● Excerpted data
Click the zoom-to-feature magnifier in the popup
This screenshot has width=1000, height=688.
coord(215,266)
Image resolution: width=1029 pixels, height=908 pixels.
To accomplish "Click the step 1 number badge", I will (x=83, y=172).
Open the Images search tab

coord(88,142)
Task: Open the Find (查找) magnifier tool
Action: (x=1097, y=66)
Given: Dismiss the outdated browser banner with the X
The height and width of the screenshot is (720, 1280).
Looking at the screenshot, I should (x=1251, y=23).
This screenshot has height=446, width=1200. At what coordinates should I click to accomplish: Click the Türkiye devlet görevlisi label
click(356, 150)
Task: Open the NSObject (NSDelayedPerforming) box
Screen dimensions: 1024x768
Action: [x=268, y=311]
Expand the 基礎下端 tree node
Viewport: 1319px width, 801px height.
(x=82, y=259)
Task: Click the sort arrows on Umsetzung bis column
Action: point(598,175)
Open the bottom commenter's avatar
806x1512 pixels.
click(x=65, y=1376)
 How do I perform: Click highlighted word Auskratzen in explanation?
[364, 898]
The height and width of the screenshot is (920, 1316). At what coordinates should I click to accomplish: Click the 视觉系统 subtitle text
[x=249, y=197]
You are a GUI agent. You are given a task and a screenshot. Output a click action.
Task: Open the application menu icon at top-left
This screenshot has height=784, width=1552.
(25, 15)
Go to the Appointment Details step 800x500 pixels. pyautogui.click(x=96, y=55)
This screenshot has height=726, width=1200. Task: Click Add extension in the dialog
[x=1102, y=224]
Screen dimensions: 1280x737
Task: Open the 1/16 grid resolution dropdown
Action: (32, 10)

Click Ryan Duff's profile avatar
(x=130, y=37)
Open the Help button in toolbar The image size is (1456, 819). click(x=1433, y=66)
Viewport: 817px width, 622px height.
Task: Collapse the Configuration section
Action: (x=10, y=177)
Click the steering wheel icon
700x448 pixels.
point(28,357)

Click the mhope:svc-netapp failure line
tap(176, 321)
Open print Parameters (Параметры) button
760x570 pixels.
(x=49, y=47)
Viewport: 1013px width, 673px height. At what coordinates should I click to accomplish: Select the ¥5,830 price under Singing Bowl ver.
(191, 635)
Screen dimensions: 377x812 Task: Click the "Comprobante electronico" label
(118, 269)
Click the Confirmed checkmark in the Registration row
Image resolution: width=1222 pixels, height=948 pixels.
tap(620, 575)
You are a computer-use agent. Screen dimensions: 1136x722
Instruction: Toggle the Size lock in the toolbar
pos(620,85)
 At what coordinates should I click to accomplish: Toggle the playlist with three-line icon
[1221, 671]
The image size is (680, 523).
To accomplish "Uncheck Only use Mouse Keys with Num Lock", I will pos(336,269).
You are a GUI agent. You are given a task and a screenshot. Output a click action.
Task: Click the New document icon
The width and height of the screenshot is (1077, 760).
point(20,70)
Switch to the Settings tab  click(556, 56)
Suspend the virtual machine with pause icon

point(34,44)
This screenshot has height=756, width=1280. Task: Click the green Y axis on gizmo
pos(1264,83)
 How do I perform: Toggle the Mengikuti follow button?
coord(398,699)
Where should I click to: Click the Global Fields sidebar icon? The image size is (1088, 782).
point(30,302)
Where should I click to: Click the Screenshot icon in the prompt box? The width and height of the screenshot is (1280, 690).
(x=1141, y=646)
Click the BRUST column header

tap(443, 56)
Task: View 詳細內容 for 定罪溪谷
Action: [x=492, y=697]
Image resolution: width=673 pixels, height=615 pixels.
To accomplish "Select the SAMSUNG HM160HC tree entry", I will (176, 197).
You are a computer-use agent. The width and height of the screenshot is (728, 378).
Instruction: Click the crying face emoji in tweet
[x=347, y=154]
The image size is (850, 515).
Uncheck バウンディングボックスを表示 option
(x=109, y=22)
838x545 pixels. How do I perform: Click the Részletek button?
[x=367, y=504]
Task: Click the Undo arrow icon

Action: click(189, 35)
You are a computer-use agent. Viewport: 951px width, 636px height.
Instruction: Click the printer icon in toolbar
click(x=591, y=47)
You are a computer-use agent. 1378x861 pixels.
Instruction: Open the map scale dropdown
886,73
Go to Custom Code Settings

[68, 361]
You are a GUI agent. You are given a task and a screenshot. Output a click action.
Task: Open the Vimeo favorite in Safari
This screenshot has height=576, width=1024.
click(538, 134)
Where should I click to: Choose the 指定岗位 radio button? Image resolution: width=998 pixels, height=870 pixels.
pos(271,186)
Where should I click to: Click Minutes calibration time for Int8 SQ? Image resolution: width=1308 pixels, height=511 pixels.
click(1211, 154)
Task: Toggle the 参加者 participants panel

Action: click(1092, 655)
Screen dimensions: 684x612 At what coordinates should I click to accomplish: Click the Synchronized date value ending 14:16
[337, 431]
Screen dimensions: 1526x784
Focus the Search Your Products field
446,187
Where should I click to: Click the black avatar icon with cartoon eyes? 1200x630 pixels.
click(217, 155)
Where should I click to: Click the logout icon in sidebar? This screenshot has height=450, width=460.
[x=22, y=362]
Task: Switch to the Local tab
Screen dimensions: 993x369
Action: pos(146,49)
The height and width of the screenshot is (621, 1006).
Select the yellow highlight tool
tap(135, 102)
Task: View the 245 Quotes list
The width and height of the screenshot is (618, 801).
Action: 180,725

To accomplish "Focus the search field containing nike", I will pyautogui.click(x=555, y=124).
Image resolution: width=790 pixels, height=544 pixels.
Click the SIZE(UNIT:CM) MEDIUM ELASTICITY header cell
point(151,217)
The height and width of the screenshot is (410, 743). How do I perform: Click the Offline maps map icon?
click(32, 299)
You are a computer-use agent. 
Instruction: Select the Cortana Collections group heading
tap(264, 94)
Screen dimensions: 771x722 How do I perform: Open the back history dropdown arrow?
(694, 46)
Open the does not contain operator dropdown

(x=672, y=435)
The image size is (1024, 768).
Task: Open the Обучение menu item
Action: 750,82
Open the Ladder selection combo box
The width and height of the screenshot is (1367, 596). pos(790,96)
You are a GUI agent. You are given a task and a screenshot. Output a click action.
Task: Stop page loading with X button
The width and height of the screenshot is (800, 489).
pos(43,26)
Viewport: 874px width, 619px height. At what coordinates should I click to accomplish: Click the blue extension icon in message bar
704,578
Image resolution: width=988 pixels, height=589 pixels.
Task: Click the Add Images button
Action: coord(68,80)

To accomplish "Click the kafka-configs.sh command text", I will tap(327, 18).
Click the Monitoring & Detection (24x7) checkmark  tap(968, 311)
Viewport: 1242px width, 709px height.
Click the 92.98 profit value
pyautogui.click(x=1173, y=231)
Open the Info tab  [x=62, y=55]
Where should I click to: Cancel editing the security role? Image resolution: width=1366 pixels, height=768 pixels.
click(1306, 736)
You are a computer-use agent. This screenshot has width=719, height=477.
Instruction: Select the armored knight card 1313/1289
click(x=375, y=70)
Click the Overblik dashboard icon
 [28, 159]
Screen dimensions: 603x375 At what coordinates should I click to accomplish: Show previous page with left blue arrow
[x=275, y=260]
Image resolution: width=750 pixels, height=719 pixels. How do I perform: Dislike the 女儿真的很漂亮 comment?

● Goal of the exercise
The expected output is each line of the records above that includes the word "tree".

● Result
Expand the 基礎下端 tree node
To accomplish "Select the SAMSUNG HM160HC tree entry", I will (176, 197).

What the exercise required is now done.